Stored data
------------------------

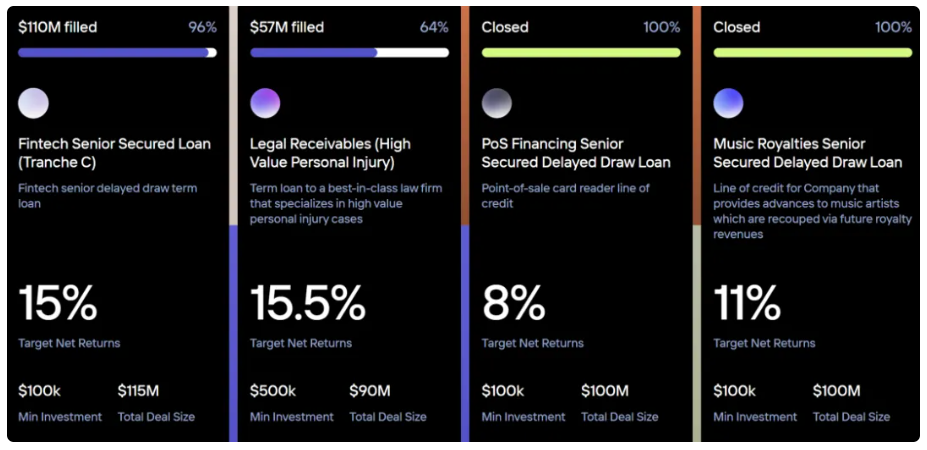Viewport: 927px width, 450px height.
Task: Open the PoS Financing Senior Secured Delayed Draw Loan title
Action: pos(576,153)
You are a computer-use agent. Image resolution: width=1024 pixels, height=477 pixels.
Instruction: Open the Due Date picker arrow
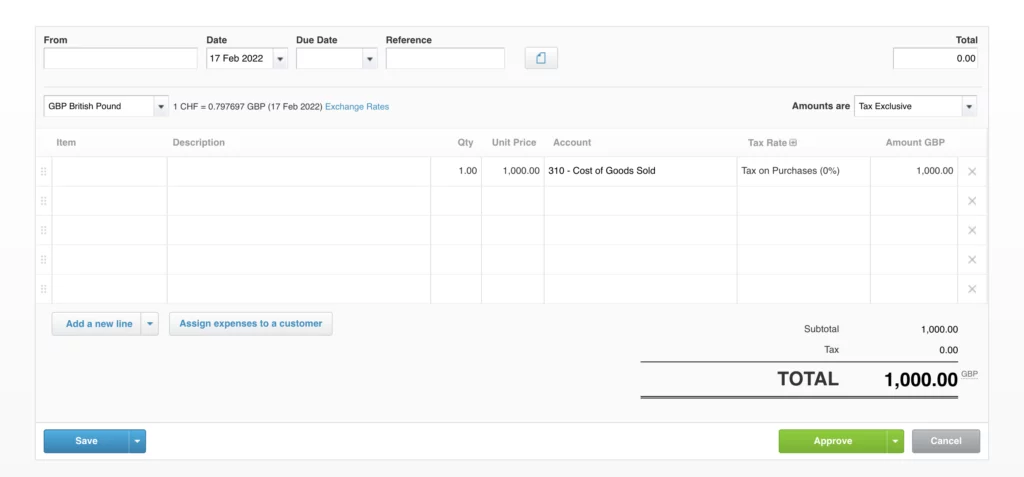point(370,59)
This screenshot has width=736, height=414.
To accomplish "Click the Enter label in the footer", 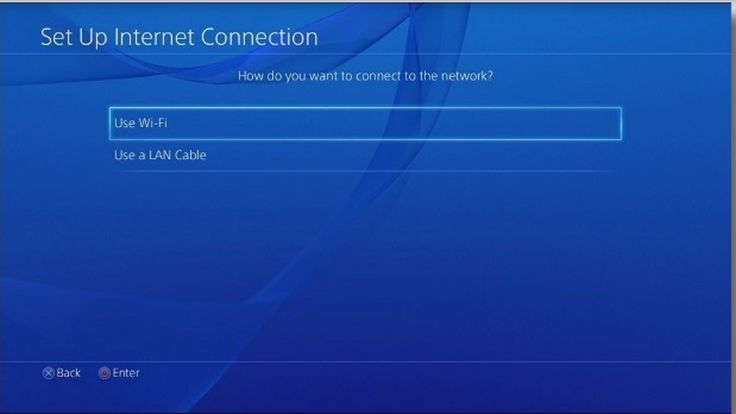I will coord(126,373).
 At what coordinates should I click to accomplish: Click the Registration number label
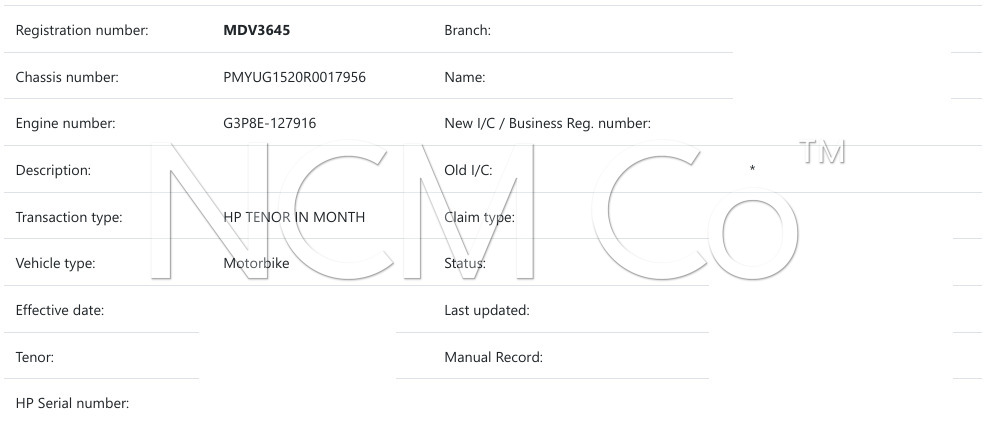coord(82,31)
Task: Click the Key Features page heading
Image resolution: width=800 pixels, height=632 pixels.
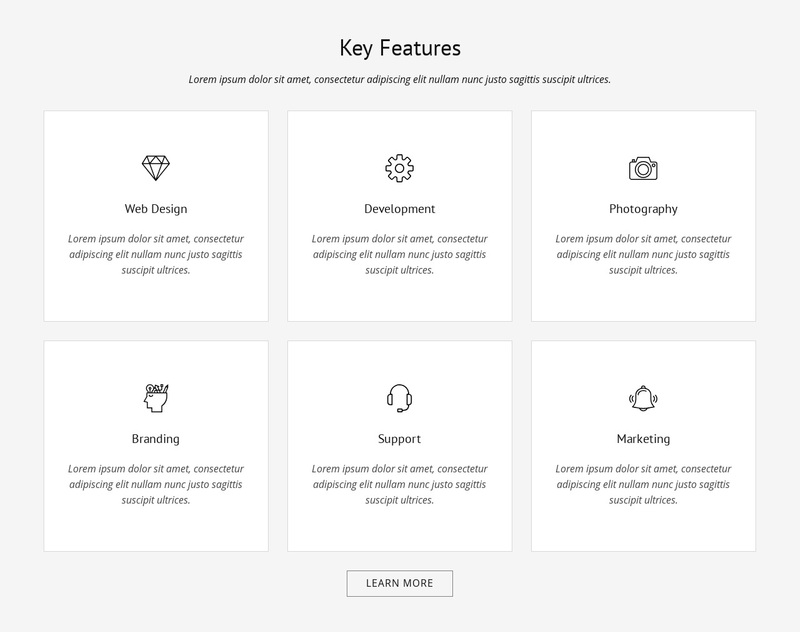Action: click(400, 48)
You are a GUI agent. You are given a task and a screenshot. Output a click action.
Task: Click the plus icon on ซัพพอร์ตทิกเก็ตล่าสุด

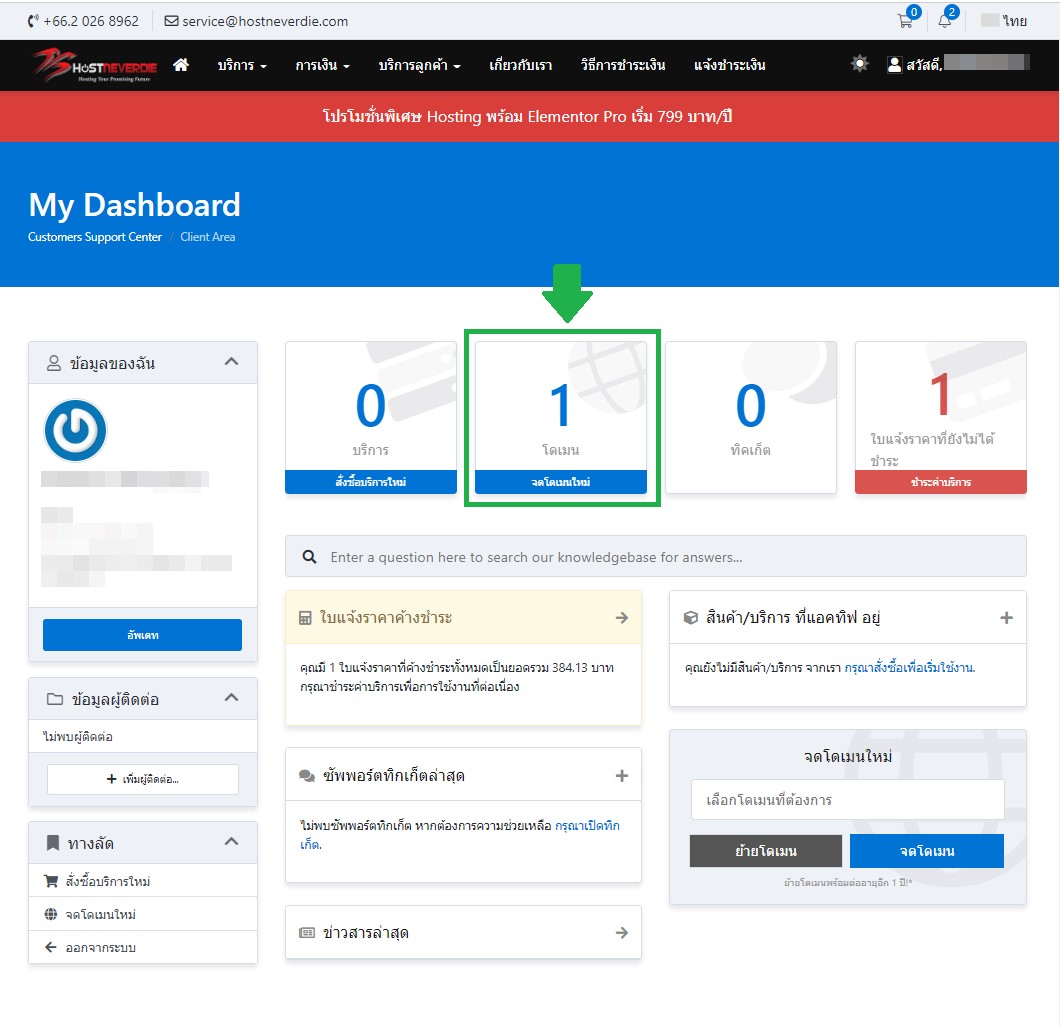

------------------------

Word for word, copy the lines from the one with "At what coordinates" through the end of the entries above, and do not include any picture.

TASK OUTPUT =>
 At what coordinates should I click to accomplish: Click the Registration number label
coord(82,31)
Task: Click the Key Features page heading
Image resolution: width=800 pixels, height=632 pixels.
Action: click(400, 48)
You are a GUI agent. You are given a task and a screenshot. Output a click action.
Task: Click the plus icon on ซัพพอร์ตทิกเก็ตล่าสุด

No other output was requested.